-- Record set follows --

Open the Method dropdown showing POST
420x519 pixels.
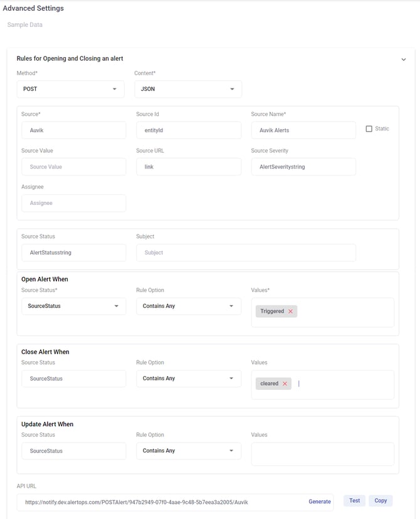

-- Record set concluded --
-- Record set follows --

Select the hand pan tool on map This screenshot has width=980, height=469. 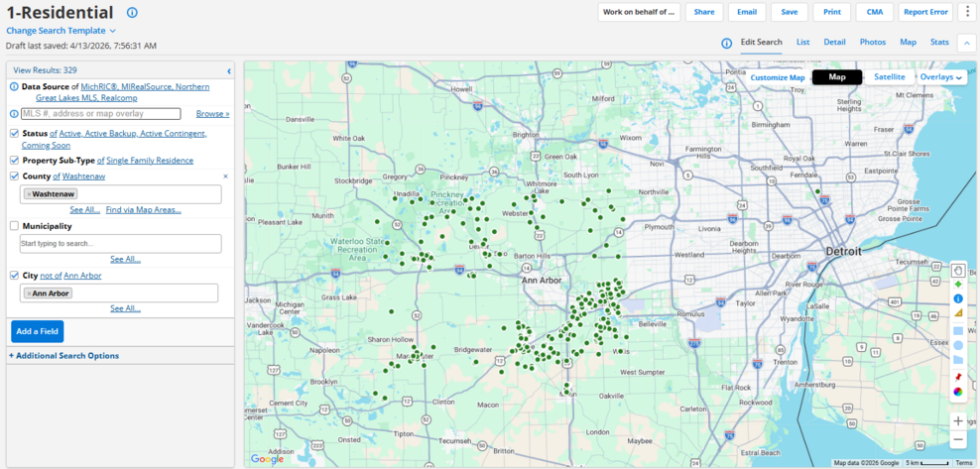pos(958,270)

-- Record set concluded --
-- Record set follows --

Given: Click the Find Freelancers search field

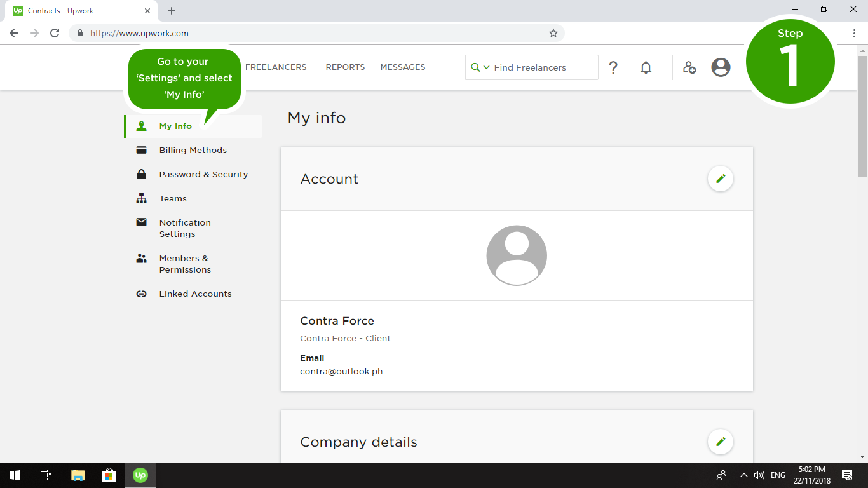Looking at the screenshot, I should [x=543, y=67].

-- Record set concluded --

Exercise directions:
In the data above, start at the line that has "Open the Method dropdown showing POST", stop after the line that has "420x519 pixels.", and print every line in between exactly as it stands.

Solution to this problem:
Open the Method dropdown showing POST
420x519 pixels.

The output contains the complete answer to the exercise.